There would be low-octave, good-natured banter among the crowd, for the Kalenjin are not as loud or boisterous as the Kisii or the Luo; neither are they like the skinny Kikuyu cowboys into whom alcohol seems to inject a vial of Dutch courage that causes them to start throwing kicks and blows that do not land on any intended target. 

As the time passed, some of the men would eventually mount the car and sit on the bonnet – without asking anyone for permission of course. I guess they saw this as an irresistible opportunity to sit on government.  

Intermittently, a man, or a group of men, would climb down, their spirits by then a bit low. They would disappear briefly before making a grand re-entry, their spirits obviously boosted as they bumped against one another and staggered back to the venue to lend their support to the rest of us in the important task of waiting for the big man.  

Those were the days when chiefs were chiefs and kirauni (crown) was kirauni, and their word was law. In fact, armed with the Chiefs Act, the chief was more powerful than a district commissioner.

Back then, it was inconceivable that a whole cabinet minister, in charge of the Energy docket no less, could come all this way to address just 10 people in an expanse the size of a school football field. So villagers were herded to the venue – some kicking and screaming – to lend their ears to the important message from the government delivered by the big man. The presence of the village drunks was a crucial compromise: come and listen to the minister, regardless of your state of consciousness or coherence.

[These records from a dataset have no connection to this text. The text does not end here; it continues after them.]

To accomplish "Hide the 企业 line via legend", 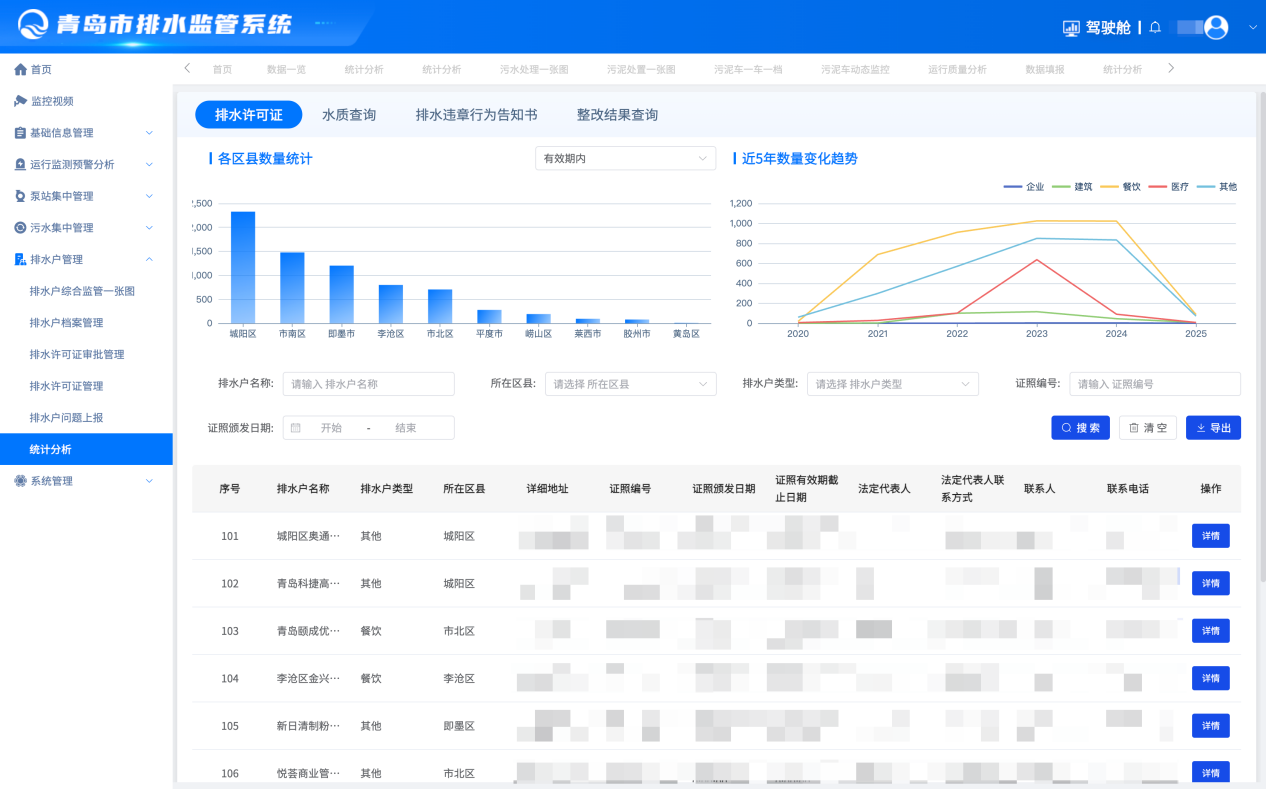I will pos(1022,187).
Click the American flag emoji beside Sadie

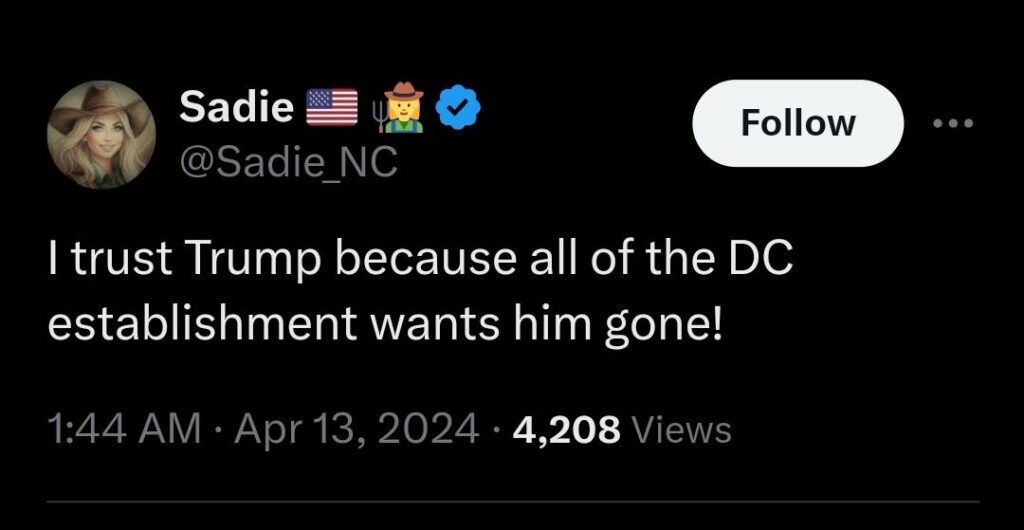[332, 108]
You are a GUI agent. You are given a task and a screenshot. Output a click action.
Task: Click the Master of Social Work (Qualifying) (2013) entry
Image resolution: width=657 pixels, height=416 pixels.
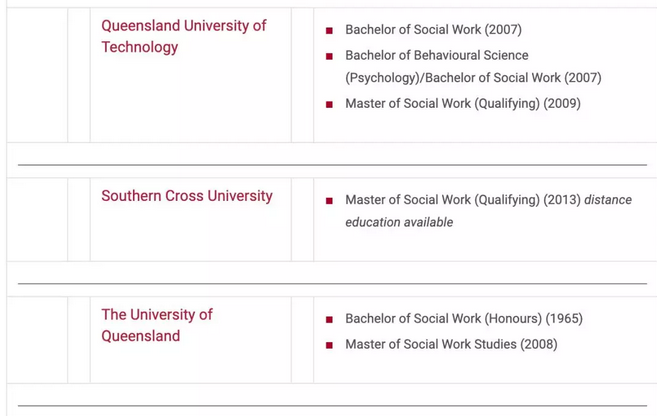point(462,200)
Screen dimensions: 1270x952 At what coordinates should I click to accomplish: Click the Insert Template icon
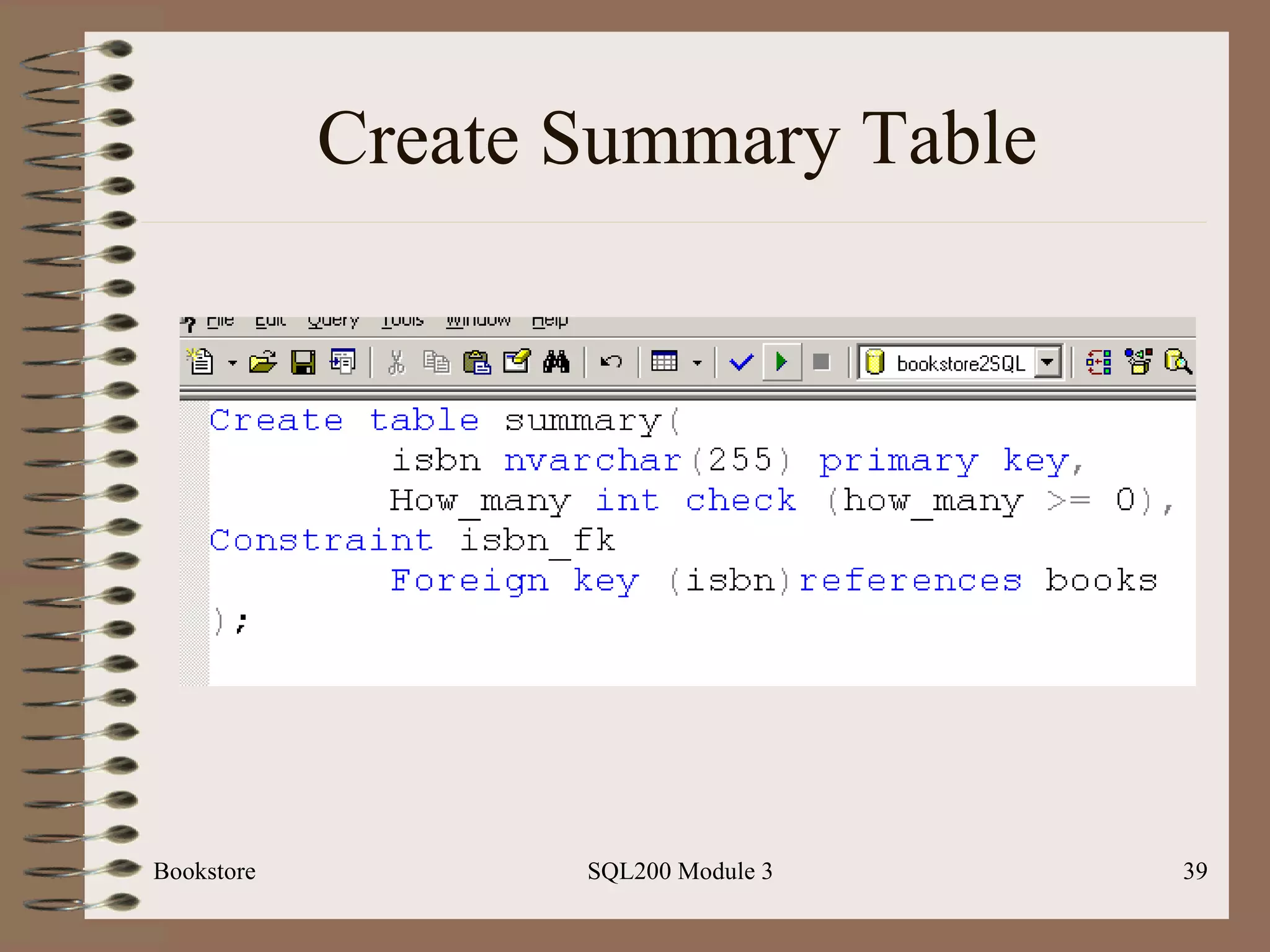click(343, 362)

The Elgeyo and the Marakwet are very generous people. They would serve us with plenty of good food, although I never saw the drunks eat it – they would only look at it with their bulging eyes before giving it a wide berth. For their favourite drink, busaa, a thick, fermented gruel, came packed with its own nutritional benefits and never left its imbibers with empty stomachs.

That is how the lunch hour would come and pass, and we, the minister’s captive audience, would wait some more.

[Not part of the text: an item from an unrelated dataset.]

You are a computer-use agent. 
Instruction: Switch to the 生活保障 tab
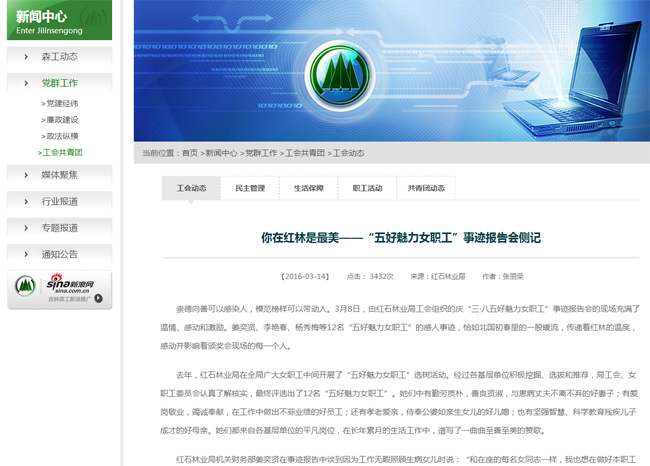coord(308,188)
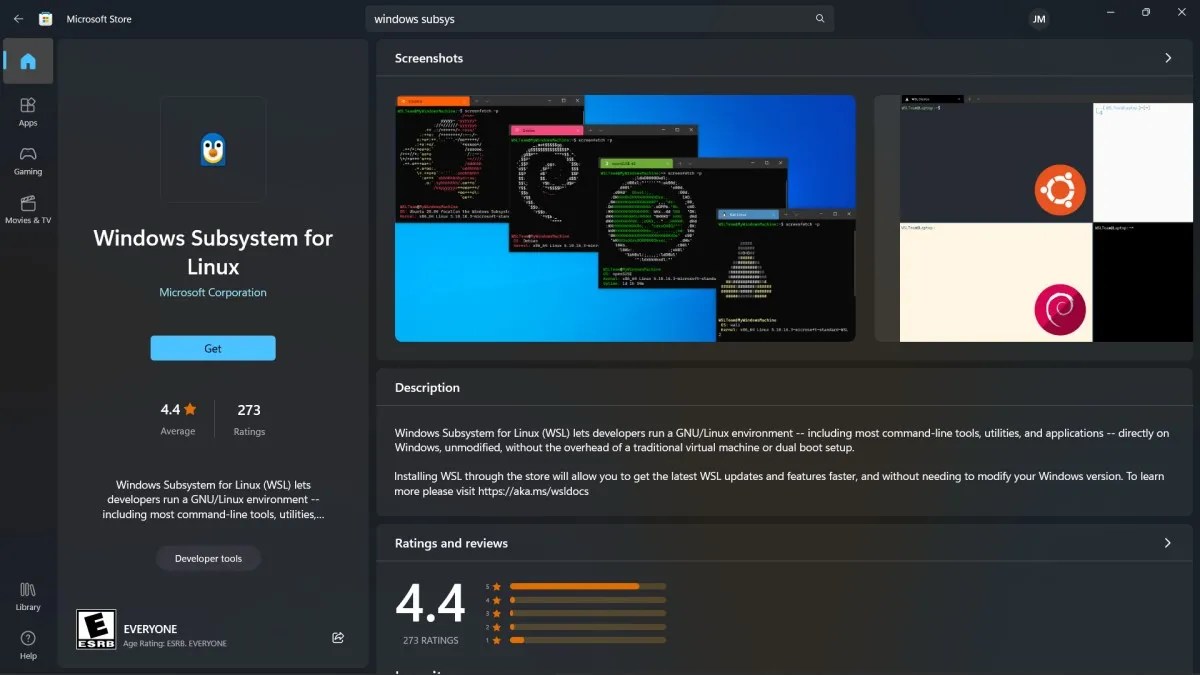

At around 5pm, a fixed-wing plane would be spotted from a distance. Its sighting would cause a little commotion as it passed overhead on its way to Kimwarer or some other airstrip where it would land.

At 6pm, the minister would arrive in a motorcade and his bodyguards would have a difficult time rearranging the drunks to constitute a proper audience for the minister and preventing them from raising their hands to greet him or to ask what looked like really burning questions.

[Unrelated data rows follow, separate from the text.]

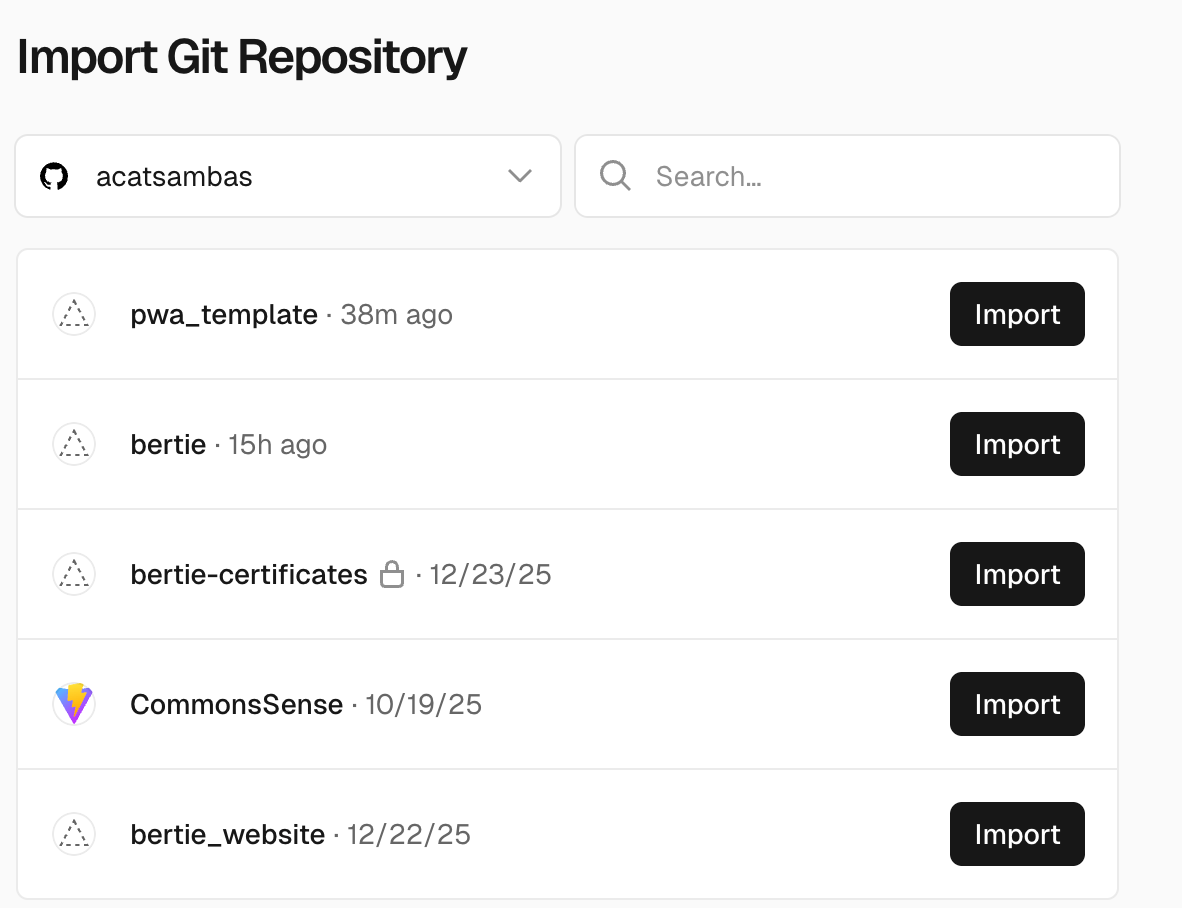The image size is (1182, 908).
Task: Select the CommonsSense repository name
Action: tap(237, 705)
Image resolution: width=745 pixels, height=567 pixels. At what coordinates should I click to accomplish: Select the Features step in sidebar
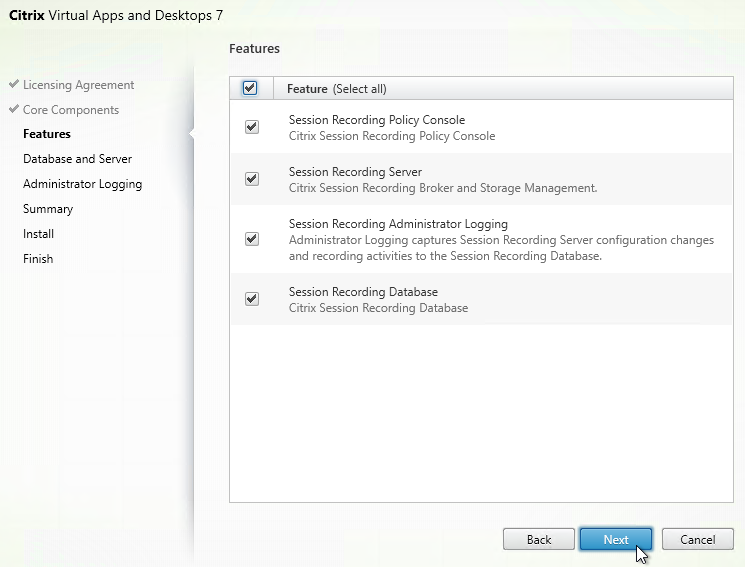click(47, 134)
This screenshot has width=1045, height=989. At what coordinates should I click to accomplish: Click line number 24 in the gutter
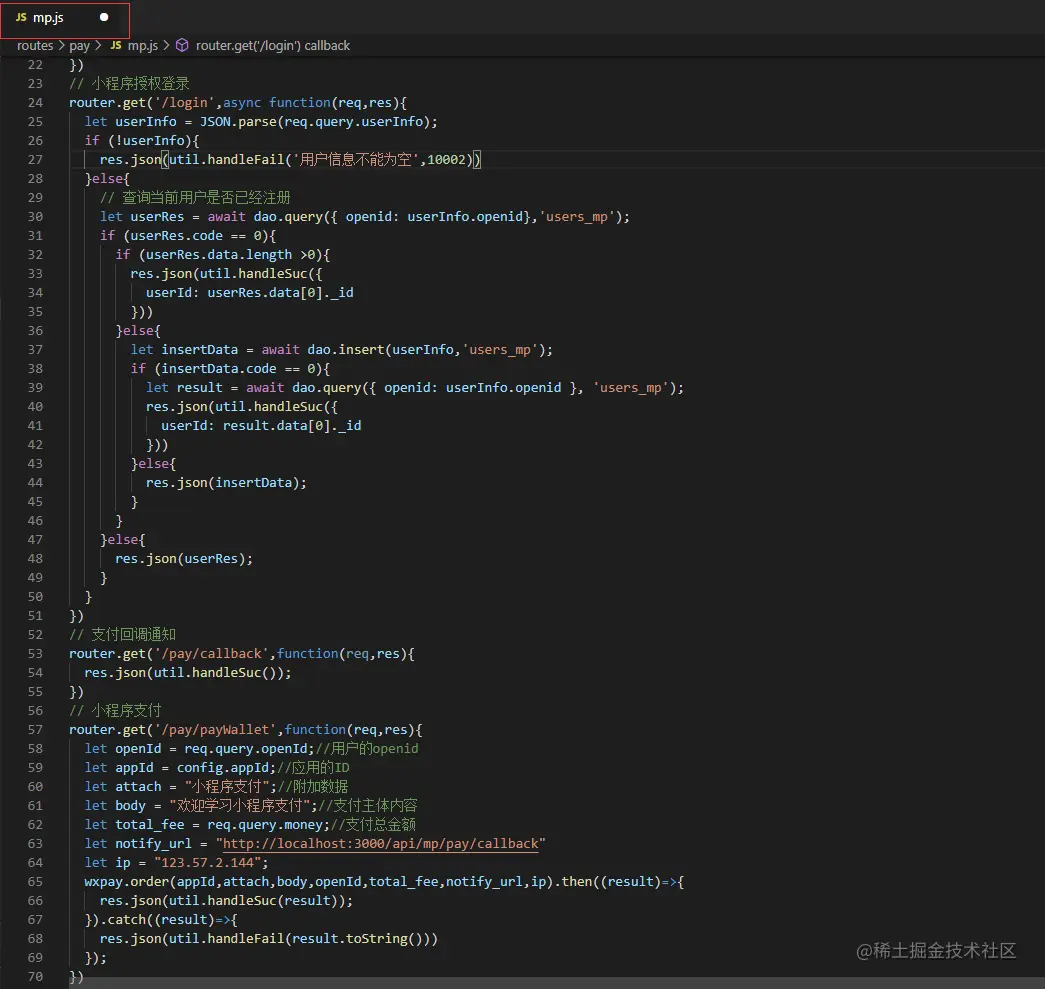(35, 103)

The event would then kick off. A burly Paramount Chief Al Haji Chepkeitany would lead us in traditional Kalenjin prayers. He looked and sounded like Franco Luambo Luanzo Makiadi belting out Tres Impoli as he offered his prayers in a deep passionate tone while the rest of us, hands outstretched with palms facing up to receive the blessings, intoned, “Kutuny!” or “Sere!” (I can’t remember which).

I have seen this same posture during prayers by Kikuyu and Maasai elders, but I have also witnessed the same posture in Muslim and Christian supplication. I am therefore not sure that the posture is exclusively African. 

After the prayers, a few leaders would then be invited to “greet” the people and say “one or two things”. 

Finally, the minister would deliver his long-awaited message. “The rains have started,” he would reveal in a disjointed and uninspired staccato, and advise farmers to take advantage of the season to plant maize. He would then move on to warning the “enemies of development”. 

Finally, he would belt out “Harambee!” three times and ask: “Mtukufu rais wapi (Where is his excellence, the president)?To which the crowd, drunks included, would roar in response: “Juu, juu, juu zaidi! (High, high, and higher), thus delivering a fitting crescendo for the national political chorus.

Having delivered the government’s message and ensured that the people’s loyalty was still in place, the minister would step off the dais and leave. By the time we finished dissembling our equipment and loading it in the car, it would be approaching 7pm. 

And then we would embark on the difficult task of writing news without mentioning the only newsworthy fact – that drunken villagers had survived a whole day without food.